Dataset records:
----------
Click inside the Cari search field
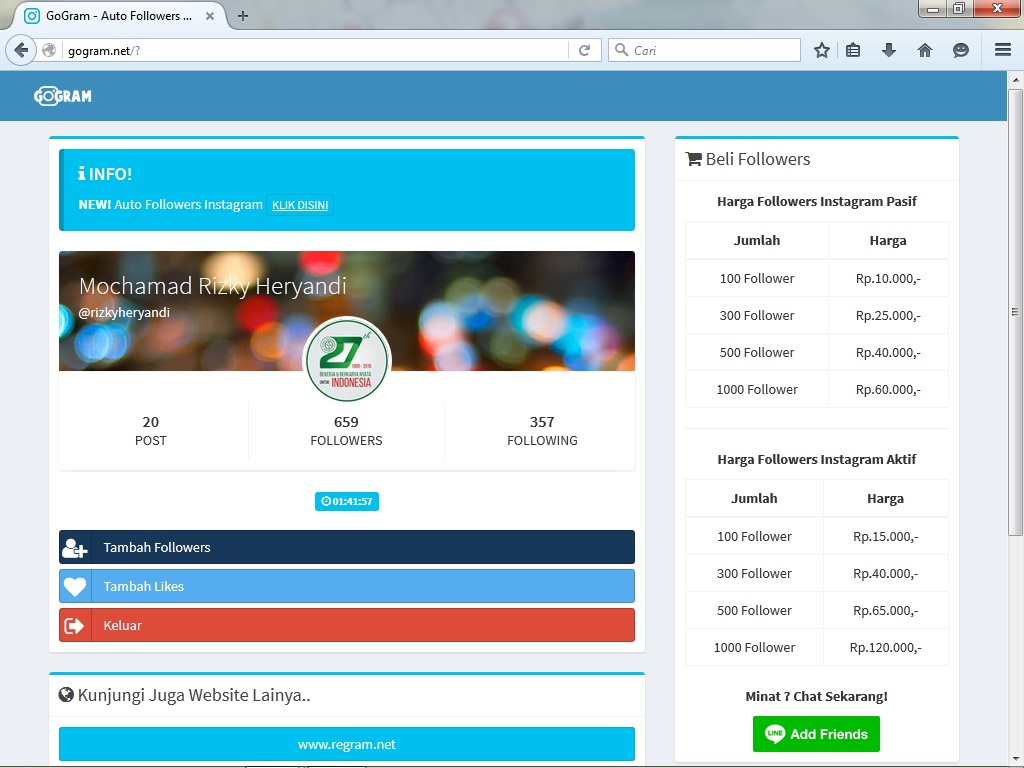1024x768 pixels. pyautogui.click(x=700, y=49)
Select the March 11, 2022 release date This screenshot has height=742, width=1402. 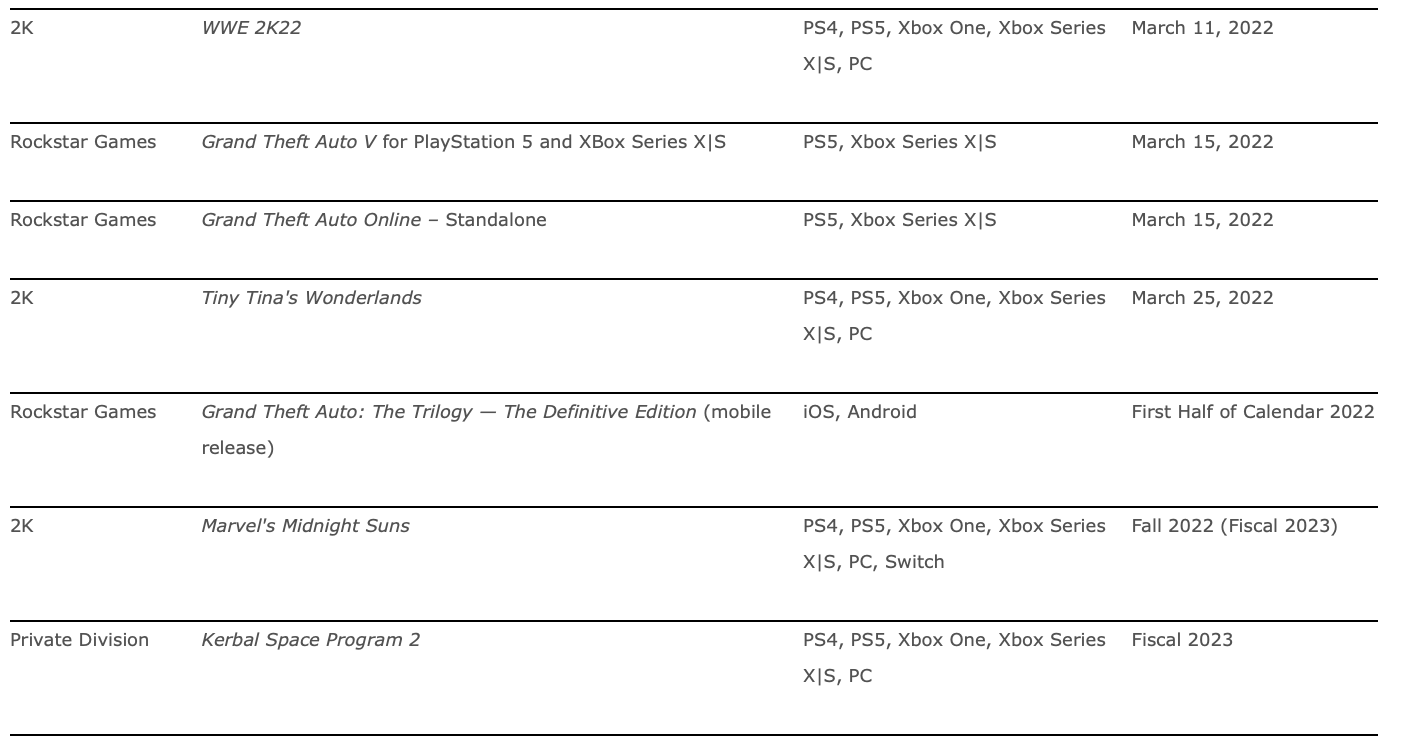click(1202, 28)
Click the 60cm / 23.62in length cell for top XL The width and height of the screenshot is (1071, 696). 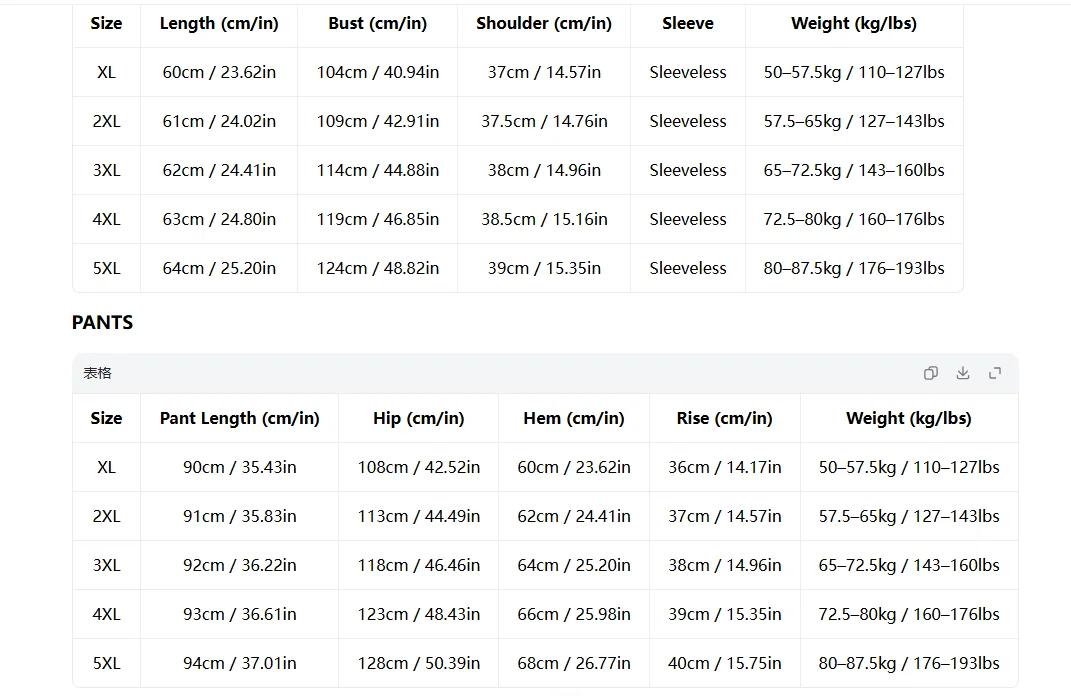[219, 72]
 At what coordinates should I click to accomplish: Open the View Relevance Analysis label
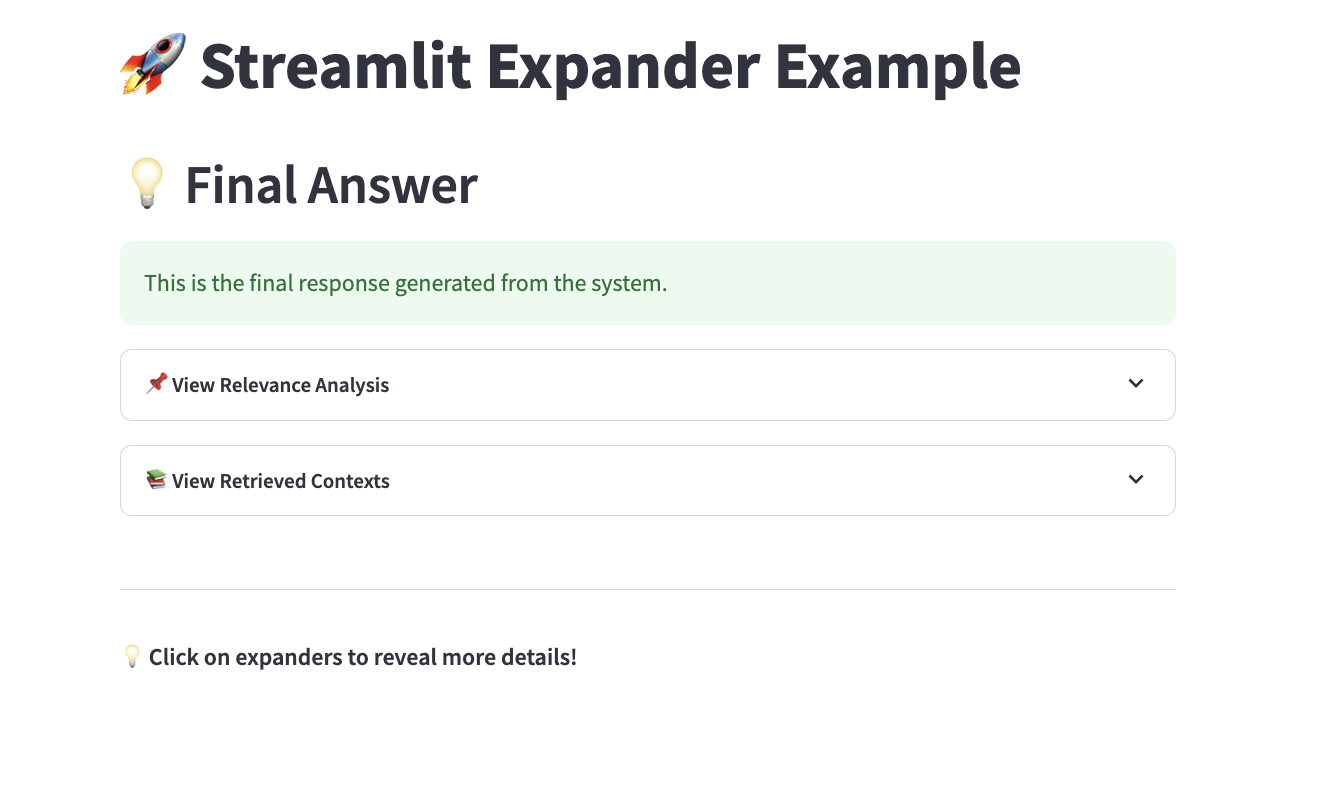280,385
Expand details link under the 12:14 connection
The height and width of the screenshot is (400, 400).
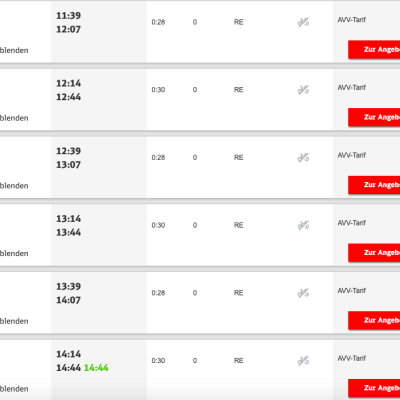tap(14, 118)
----------
# Instructions for the task
With pictures omitted, restate word for word every line above from the one containing "Expand details link" to the end of the entries.

# Task result
Expand details link under the 12:14 connection
The height and width of the screenshot is (400, 400).
tap(14, 118)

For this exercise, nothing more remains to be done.